For that thy voice in passion's stormy day
When wild I roamed the bleak heath of distress
Bade the bright form of Justice meet my way,
And told me that her name was Happiness.

To us who read Godwin with many a later Utopia in our memories, his most valuable chapters are those which give his penetrating criticisms of existing society. To these young men the excitement was in his picture of a free community from which laws and coercion had been eliminated, and in which property was in a continual flux actuated by the stream of universal benevolence. They resolved to found a community based on Godwinian principles, and to free themselves from the cramping and dwarfing influences of a society ruined by laws and superstitions, they lit on the simple expedient of removing themselves beyond its reach. They lacked the manhood and the simplicity which had turned more prosaic natures into agitators and reformers. It is a tale which every student of literature has delighted to read, how Coleridge and Southey, bent on founding their Pantisocracy, on the banks of the Susquehana, came to Bristol to charter a ship, and while they waited, dimly aware that they lacked funds for the adventure, anchored themselves in English homes by marrying the Fricker sisters.

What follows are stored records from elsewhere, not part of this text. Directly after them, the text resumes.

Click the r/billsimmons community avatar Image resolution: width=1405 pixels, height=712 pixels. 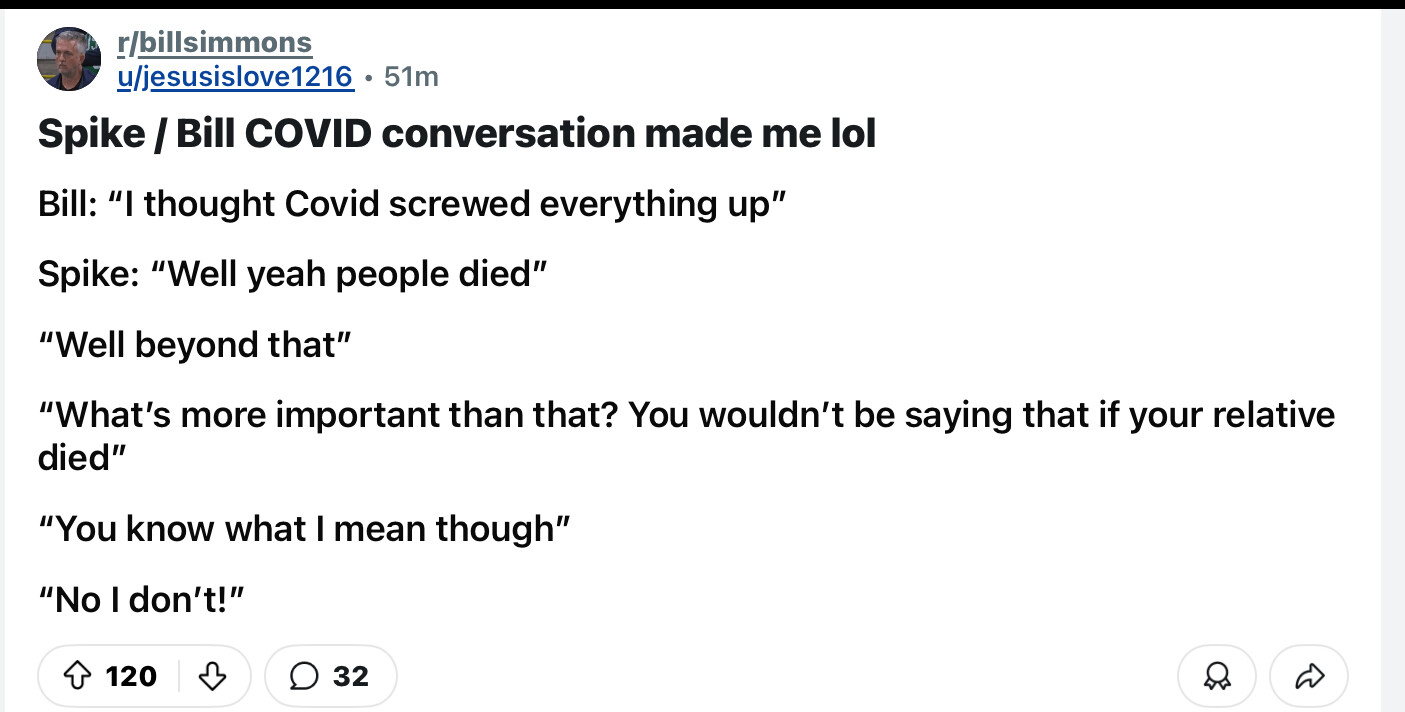(69, 59)
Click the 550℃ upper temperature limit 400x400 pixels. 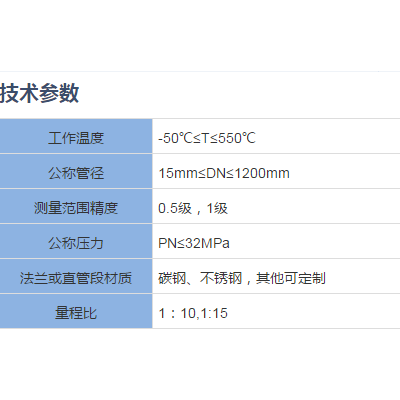tap(236, 138)
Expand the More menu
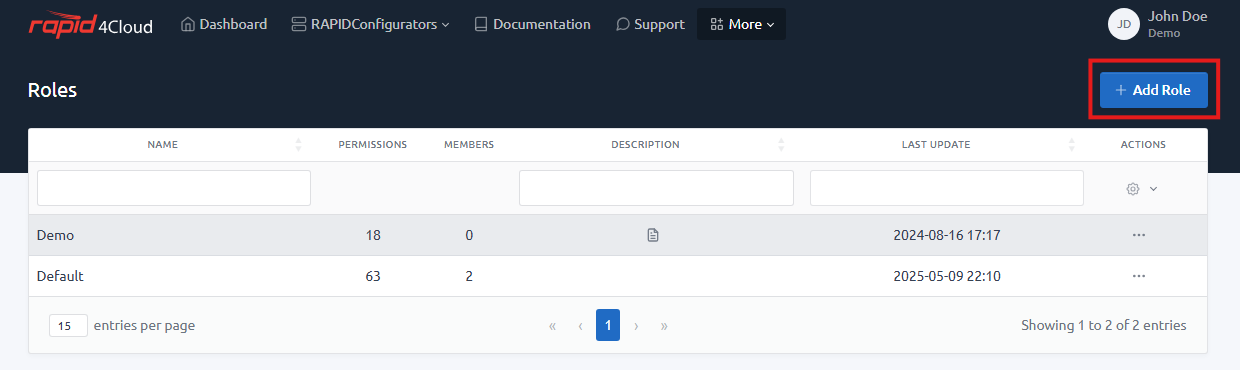 coord(741,24)
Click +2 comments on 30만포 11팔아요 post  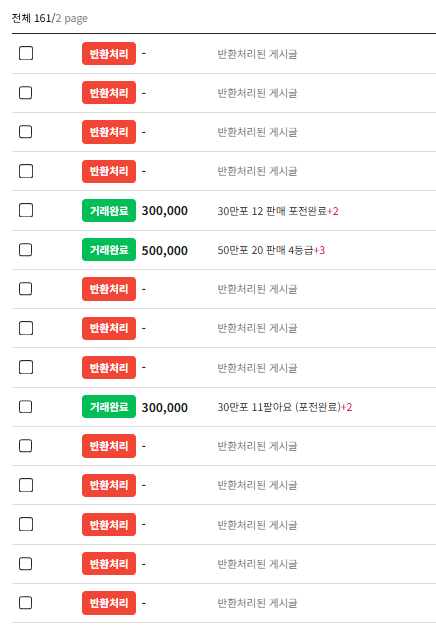pos(347,407)
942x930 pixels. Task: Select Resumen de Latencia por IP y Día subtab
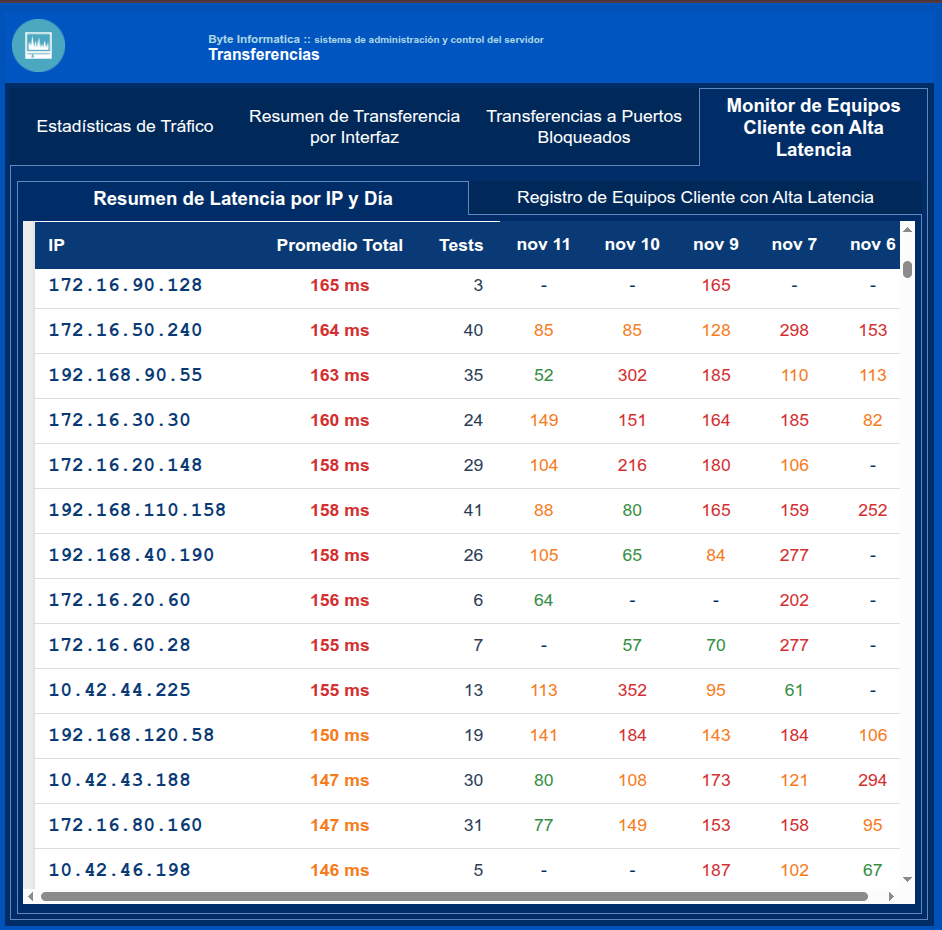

As one of the comrades, Robert Lovell, quaintly puts it in a letter to Holcroft, "Principle, not plan, is our object." Lovell had visited Holcroft in gaol, and one can well understand how that near view of the fate which awaited the reformer under Pitt, confirmed them in their idea of crossing the Atlantic. "From the writings of William Godwin and yourself," Lovell went on, "our minds have been illuminated; we wish our actions to be guided by the same superior abilities." Holcroft, older and more combative than his poet-disciples, advised the founding of a model colony in this country. But the lure of a distant scene was too attractive. Cottle, the friend and publisher of the Pantisocrats, has left his account of their aims. Theirs was to be "a social colony in which there was to be a community of property and where all that was selfish was to be proscribed." It would realise "a state of society free from the evils and turmoils that then agitated the world, and present an example of the eminence to which men might arrive under the unrestrained influence of sound principles." It would "regenerate the whole complexion of society, and that not by establishing formal laws, but by excluding all the little deteriorating passions, injustice, wrath, anger, clamor, and evil speaking, and thereby setting an example of human perfectibility."

What is left of the dream to-day? Some verses in Coleridge's earlier poems, the address to Chatterton for instance

O Chatterton! that thou wert yet alive,
Sure thou wouldst spread the canvas to the gale;
And love with us the tinkling team to drive
O'er peaceful Freedom's undivided dale.

and those lines, half comical, half pathetic, in which the "sweet harper" is assured as some requital for a hard life and a cruel death, that the Pantisocrats will raise a "solemn cenotaph" to his memory "Where Susquehana pours his untamed stream." Long afterwards, Coleridge described Pantisocracy in The Friend as "a plan as harmless as it was extravagant," which had served a purpose by saving him from more dangerous courses. "It was serviceable in securing myself and perhaps some others from the paths of sedition. We were kept free from the stains and impurities which might have remained upon us had we been travelling with the crowd of less imaginative malcontents through the dark lanes and foul by-roads of ordinary fanaticism."

Pantisocracy was indeed a happy episode for English literature. One may doubt whether the "Ancient Mariner" would have been written, had Coleridge travelled with Gerrald and Sinclair along the "dark lane" that led to Botany Bay. Nature can work strange miracles with the instinct of self-preservation, and even for poets she has a care. The prudence which teaches one man to be a Whig, will make of another a Utopian.